Le Président Macron a donc opté au Gabon pour insister sur la « fin de la Francafrique », déjà promise en son temps par François Mitterrand et Pierre Cot en 1981. Le Gabon, pays de l’inusable Omar Bongo, aurait pu être un choix idéal, si son fils, Ali, n’organisait pas des élections cette année, après avoir été réélu dans des conditions équivoques en 2016. Comment ne pas penser que cette ouverture du programme en Afrique ne venait pas donner un coup de pouce au président en exercice ? 

D’autant qu’après être allé en Angola - qui lui n’a absolument aucun lien avec la Françafrique - le président a replongé dans notre ancienne zone d’influence en faisant une brève escale à Brazzaville, où Denis Sassou Nguesso dirige d'une main de fer le Congo depuis près de 40 ans… L’escale a été suffisamment courte pour fâcher le président congolais et suffisamment longue pour que l’émotion gagne les défenseurs des droits politiques. 

Enfin, la fin de la Françafrique avait visiblement été reçue 5/5 par Félix Tshisekedi qui a scié sans modération le petit podium symbolique sur lequel le président français entendait sermonner les africains. 

Au final, la visite du président Français aura plus brouillé l’image de la France que la simplifier.
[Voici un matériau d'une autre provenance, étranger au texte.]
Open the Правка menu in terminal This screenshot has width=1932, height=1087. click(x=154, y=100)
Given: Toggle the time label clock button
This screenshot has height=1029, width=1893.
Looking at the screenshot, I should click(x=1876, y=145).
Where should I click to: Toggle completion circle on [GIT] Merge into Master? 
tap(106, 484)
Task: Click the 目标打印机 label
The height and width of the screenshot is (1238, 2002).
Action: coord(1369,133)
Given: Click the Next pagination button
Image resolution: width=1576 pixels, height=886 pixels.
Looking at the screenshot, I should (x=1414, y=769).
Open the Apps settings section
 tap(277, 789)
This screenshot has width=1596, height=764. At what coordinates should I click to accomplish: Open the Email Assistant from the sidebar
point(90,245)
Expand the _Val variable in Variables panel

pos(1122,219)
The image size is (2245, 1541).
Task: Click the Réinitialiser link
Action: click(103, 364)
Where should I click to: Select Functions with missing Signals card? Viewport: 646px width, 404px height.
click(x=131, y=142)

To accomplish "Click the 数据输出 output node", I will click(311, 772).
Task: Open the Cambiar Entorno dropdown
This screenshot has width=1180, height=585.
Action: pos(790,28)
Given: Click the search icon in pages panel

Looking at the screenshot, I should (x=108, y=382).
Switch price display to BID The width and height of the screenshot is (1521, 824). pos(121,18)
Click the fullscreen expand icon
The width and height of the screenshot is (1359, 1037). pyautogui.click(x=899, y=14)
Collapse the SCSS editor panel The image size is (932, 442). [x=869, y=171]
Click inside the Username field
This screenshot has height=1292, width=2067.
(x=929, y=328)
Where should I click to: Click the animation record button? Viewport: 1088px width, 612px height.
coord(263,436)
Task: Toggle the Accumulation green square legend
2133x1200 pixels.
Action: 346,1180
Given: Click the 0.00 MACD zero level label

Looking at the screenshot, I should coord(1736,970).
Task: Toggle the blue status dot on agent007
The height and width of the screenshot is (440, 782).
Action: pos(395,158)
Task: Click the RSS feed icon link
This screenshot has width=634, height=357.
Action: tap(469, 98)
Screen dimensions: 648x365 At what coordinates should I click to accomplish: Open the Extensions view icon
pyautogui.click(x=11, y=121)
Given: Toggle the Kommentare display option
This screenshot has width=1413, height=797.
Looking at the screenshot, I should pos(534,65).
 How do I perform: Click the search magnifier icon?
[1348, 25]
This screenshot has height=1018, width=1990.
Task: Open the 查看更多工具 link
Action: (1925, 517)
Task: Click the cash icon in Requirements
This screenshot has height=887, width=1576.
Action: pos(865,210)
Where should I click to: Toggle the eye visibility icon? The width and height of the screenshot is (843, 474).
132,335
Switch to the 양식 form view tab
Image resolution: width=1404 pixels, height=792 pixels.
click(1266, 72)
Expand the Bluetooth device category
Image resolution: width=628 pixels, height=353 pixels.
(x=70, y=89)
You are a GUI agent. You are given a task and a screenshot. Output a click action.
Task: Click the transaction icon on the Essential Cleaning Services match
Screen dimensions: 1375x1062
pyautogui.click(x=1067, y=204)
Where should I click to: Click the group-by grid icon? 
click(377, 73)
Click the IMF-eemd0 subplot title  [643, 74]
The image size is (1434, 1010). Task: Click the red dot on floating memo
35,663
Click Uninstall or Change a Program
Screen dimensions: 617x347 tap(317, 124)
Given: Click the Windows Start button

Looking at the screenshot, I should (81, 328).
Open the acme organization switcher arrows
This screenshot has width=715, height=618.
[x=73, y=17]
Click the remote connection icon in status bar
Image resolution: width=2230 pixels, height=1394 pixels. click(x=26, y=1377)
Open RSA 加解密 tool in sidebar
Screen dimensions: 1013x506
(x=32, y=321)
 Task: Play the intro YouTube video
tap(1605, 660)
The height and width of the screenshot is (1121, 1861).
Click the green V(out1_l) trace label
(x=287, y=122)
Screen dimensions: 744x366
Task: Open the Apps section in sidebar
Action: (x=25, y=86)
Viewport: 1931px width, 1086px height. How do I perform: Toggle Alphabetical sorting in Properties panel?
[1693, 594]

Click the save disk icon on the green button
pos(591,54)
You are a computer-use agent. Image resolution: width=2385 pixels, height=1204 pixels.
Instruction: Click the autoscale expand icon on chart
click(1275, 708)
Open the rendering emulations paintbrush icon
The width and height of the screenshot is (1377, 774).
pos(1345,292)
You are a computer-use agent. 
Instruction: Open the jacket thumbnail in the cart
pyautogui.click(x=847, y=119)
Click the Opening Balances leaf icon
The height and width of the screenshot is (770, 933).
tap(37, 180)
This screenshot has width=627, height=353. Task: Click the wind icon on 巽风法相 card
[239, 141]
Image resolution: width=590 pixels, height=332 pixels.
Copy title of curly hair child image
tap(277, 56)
L’opinion publique française a davantage entendu parler de sa dernière tournée (de bière) à Kinshasa, en bras de chemise, que de ses annonces pour le continent… Sur quatre pays, deux chefs d’État - Congo et RDC - sont probablement ressortis mécontents, un exploit. Les défenseurs des droits civiques et démocratiques n’auront probablement pas perçu Le En Même Temps macronien au Gabon et au Congo. Enfin, s’il s’agissait de paraître fort et humble, la conférence de presse en RDC aura malheureusement convaincu le monde que la France d’Emmanuel Macron est faible et arrogante.